(Task): Write out the items below word for word, starting at the line containing "Switch to the Light 2 timeline tab" and ending at the line containing "pyautogui.click(x=78, y=304)".

==*==

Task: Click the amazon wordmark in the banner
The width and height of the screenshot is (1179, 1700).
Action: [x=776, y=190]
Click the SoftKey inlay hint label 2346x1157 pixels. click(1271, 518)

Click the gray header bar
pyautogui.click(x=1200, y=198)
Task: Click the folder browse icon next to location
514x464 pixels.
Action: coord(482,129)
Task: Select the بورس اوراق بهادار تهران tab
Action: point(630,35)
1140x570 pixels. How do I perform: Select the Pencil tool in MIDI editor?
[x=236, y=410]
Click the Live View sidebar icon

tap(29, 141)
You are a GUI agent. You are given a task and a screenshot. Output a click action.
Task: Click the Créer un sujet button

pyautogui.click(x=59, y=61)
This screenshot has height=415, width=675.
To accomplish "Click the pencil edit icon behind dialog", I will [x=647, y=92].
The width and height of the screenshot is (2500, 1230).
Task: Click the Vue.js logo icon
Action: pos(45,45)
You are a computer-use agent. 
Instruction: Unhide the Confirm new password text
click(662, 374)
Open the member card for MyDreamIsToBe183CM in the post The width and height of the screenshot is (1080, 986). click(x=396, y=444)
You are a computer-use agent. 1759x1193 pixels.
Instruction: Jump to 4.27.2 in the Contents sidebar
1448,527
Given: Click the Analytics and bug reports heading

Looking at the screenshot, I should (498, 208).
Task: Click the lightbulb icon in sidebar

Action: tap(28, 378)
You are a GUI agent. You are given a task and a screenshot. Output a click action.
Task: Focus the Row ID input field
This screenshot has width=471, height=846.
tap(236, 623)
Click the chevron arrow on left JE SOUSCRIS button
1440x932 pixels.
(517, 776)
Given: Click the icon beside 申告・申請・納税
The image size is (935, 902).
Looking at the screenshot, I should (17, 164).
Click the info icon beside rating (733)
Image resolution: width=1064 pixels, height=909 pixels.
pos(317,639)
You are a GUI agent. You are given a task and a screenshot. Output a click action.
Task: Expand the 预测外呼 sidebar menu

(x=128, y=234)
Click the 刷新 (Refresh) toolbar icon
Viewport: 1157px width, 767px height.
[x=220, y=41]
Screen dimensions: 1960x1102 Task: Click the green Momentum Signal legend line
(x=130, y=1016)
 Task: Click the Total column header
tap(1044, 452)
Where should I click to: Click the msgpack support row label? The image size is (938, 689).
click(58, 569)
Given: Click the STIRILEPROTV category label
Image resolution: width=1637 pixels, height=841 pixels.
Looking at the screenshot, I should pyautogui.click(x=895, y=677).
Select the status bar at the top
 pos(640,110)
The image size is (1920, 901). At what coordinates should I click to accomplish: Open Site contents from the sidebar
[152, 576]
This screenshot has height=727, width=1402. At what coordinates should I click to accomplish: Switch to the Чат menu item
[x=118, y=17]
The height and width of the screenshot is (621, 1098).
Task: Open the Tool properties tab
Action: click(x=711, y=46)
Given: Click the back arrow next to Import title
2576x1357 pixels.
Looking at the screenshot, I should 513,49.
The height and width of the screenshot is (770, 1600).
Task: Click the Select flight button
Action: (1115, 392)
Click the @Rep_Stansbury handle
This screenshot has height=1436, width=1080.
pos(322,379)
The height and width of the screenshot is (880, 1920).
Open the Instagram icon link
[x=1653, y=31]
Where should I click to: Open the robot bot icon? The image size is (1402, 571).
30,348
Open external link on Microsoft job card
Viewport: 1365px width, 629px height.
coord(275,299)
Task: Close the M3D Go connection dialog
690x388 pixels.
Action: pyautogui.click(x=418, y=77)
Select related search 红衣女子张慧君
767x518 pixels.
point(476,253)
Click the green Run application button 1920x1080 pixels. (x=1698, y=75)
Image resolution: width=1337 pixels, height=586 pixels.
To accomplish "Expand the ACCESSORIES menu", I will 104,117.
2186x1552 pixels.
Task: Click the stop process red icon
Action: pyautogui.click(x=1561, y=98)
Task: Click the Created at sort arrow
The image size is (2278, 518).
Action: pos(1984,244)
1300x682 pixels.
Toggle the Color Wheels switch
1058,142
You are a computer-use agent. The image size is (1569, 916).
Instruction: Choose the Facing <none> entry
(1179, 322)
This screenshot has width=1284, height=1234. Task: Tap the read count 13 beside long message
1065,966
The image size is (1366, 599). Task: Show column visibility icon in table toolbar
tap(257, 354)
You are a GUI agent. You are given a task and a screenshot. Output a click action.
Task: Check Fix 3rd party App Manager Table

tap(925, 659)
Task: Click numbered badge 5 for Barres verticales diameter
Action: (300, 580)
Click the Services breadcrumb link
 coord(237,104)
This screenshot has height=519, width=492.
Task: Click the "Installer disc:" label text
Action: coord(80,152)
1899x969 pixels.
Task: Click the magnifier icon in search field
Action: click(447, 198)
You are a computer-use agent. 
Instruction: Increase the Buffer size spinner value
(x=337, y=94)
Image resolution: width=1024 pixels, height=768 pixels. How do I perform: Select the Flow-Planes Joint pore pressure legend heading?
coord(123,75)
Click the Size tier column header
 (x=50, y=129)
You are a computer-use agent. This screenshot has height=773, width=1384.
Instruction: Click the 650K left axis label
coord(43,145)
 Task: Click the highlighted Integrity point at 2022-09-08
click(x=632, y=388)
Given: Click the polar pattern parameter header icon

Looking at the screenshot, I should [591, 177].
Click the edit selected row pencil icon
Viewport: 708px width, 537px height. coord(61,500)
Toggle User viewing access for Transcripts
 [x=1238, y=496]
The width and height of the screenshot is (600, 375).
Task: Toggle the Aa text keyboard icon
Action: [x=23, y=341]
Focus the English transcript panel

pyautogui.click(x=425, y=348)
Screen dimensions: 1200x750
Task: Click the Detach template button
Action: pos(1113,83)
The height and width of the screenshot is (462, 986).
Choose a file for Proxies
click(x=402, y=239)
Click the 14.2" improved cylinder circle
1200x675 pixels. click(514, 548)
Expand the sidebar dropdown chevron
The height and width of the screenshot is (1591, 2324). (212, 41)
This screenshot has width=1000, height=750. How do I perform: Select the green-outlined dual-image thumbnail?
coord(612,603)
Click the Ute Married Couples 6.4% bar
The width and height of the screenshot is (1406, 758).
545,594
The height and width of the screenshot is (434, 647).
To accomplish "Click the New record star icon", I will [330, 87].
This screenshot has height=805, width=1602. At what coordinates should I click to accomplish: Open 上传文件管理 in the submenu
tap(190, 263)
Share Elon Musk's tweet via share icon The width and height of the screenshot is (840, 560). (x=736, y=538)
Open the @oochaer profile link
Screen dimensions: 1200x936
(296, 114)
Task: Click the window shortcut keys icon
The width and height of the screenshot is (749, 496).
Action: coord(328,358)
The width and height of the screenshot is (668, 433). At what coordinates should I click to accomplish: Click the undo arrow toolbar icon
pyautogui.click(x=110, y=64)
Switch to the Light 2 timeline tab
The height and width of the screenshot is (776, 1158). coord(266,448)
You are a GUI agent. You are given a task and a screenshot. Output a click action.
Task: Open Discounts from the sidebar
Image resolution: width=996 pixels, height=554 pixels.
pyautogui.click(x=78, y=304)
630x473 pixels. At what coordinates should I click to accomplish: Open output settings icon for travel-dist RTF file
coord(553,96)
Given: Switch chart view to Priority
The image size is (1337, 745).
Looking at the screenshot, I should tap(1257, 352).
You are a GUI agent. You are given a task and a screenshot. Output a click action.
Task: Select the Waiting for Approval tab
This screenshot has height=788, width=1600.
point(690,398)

==*==

(Answer to this task):
Switch to the Light 2 timeline tab
The height and width of the screenshot is (776, 1158). coord(266,448)
You are a GUI agent. You are given a task and a screenshot. Output a click action.
Task: Open Discounts from the sidebar
Image resolution: width=996 pixels, height=554 pixels.
pyautogui.click(x=78, y=304)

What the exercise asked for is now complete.